No report from US embassy about Delhi's air pollution: Govt
Government on Thrusday denied having received any report from the US embassy about Delhi's air pollution level, but admitted that air quality deteriorates during Diwali.
New Delhi: Government on Thrusday denied having received any report from the US embassy about Delhi's air pollution level, but admitted that air quality deteriorates during Diwali.
"The government has not received any such report from US embassy at Chanakyapuri in New Delhi," Minister of State for Home Kiren Rijiju said during Question Hour in Rajya Sabha.
On behalf of Environment Minister Prakash Javadekar, who is now in Peru, Rijiju was answering a question on whether US embassy's pollution monitor here showed very unhealthy pollution levels in the national capital.
"However, as per newspaper reports quoting US embassy's website, it was claimed that the air in Delhi was very unhealthy on October 29, 2014 on the standards of Air Quality Index (AQI) which is followed in USA. Indian standards for monitoring air quality are comprehensive and different from that of USA," he said.
Admitting that air pollution escalates in Delhi during Diwali, Rijiju said the Delhi government runs anti-cracker campaign through eco-clubs in schools and undertakes public awareness.

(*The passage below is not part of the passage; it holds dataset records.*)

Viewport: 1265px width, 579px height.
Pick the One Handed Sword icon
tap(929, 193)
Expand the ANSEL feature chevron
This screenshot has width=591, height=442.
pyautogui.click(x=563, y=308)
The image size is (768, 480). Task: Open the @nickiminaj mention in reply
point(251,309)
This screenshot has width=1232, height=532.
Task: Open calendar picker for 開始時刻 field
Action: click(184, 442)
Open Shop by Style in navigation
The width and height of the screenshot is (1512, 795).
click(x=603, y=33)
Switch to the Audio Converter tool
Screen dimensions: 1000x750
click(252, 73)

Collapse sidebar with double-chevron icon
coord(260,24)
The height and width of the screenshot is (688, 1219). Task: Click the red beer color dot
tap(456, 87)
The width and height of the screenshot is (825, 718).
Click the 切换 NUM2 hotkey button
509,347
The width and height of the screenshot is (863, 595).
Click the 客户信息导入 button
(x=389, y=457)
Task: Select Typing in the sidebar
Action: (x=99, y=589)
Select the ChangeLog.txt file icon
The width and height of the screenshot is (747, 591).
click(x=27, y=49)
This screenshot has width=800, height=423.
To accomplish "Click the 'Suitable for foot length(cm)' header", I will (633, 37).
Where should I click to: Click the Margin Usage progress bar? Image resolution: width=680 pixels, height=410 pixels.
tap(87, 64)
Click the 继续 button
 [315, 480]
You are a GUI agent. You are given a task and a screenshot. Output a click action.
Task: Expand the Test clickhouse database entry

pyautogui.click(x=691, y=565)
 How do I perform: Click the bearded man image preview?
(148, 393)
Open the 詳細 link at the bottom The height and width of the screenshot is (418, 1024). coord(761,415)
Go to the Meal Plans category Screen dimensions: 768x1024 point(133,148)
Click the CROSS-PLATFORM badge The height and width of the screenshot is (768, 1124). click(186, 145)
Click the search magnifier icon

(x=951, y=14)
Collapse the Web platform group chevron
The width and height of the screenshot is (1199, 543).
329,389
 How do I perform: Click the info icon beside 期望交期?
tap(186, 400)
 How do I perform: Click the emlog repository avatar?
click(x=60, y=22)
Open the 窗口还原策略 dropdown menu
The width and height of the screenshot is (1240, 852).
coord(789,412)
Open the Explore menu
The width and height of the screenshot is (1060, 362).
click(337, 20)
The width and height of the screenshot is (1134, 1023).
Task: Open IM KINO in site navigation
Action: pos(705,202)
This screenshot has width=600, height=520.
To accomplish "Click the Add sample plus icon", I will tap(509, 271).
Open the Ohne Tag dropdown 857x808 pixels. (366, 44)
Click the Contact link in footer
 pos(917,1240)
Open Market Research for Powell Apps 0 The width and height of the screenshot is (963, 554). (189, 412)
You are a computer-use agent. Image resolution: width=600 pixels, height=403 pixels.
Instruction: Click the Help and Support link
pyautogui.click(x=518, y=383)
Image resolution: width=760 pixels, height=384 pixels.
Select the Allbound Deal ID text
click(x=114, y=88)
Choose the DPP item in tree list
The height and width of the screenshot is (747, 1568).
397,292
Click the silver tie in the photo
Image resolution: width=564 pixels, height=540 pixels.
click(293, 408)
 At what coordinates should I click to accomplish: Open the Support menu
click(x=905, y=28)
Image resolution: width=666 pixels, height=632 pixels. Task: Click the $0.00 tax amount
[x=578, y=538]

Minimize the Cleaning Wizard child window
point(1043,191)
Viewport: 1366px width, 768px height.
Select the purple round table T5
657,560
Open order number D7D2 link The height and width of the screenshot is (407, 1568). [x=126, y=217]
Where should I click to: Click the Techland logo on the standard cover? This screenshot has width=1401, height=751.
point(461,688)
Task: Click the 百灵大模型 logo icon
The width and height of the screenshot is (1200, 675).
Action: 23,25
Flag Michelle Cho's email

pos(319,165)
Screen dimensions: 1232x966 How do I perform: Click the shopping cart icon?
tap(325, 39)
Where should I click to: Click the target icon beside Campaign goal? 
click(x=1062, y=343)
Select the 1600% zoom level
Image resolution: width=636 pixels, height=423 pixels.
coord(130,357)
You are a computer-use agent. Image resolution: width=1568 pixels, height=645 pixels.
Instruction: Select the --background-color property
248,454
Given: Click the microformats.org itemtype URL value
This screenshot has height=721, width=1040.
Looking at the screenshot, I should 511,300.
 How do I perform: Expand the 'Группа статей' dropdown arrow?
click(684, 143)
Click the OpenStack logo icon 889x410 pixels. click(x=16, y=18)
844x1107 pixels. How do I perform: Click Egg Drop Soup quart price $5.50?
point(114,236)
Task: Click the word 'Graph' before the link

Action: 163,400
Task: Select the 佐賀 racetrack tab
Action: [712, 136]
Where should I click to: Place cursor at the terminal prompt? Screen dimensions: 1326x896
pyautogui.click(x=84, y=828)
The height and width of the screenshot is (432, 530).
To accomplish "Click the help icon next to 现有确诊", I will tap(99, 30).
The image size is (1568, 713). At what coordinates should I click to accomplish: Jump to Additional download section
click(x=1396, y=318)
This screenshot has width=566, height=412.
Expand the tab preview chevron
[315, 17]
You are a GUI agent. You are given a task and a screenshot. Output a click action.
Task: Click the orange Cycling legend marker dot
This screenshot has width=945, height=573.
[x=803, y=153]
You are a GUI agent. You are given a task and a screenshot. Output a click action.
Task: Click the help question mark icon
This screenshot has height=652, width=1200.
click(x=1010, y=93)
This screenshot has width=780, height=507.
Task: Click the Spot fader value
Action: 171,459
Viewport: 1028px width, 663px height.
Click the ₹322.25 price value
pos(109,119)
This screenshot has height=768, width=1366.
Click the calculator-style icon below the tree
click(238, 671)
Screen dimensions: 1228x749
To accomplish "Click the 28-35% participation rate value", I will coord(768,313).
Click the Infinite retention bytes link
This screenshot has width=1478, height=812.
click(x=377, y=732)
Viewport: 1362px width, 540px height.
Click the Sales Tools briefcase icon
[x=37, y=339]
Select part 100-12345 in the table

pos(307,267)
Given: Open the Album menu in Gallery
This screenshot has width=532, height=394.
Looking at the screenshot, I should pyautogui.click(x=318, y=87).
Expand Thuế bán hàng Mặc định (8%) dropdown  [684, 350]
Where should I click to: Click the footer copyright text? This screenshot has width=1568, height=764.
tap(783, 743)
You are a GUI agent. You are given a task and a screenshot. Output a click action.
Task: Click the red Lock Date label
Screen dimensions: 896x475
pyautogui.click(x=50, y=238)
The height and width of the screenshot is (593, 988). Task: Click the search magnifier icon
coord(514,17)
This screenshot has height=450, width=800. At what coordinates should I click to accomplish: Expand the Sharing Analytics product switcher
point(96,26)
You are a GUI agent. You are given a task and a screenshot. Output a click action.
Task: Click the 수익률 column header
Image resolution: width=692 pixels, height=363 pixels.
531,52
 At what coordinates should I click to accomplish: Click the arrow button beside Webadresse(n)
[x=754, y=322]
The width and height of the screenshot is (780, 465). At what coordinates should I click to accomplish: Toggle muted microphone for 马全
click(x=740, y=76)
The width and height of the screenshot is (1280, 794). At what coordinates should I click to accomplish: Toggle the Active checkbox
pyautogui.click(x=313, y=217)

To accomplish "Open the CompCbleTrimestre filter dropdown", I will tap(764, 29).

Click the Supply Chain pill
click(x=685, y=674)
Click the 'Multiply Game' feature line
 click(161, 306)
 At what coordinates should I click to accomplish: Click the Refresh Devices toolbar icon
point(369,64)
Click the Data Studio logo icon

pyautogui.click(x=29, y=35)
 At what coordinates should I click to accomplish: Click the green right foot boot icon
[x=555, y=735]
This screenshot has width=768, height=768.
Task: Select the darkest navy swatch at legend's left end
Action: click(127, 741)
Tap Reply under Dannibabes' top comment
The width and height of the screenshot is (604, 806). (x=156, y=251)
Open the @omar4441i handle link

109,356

"Ambient air quality is monitored in Delhi by Delhi Pollution Control Committee and Central Pollution Control Board during Diwali festival every year," he said.
In this regard, he said government was committed to implementing the direction of National Green Tribunal that vehicles over 15 years old should not run in Delhi.
He also said government has taken various measures to contain air pollution in Delhi such as supply of cleaner fuels, use of beneficiated coal in thermal power plants of Delhi and promoting public transport.
Replying to a separate question, Rijiju said government
was not contemplating amending any provision of the Forest Rights Act that requires prior consent of Gram Sabhas before their forests are cleared for industrial activity.
He said in case of a deviation in the Act, it would be taken care of by the Ministry of Tribal Affairs, which pilots the Act.
Trashing reports about moves to amend the Act, he said it could be because of "some confusions and perceptions."
Meanwhile, to a query on India's stand on climate change, he said India and other developing nations were of the view that developed countries must fulfill their commitments under United Nations Framework Convention on Climate Change and "India is not deviating from its position."
Under the convention, developed countries were supposed to provide resources to developing countries to enable them to undertake actions for mitigation and adaptation arising out of climate change.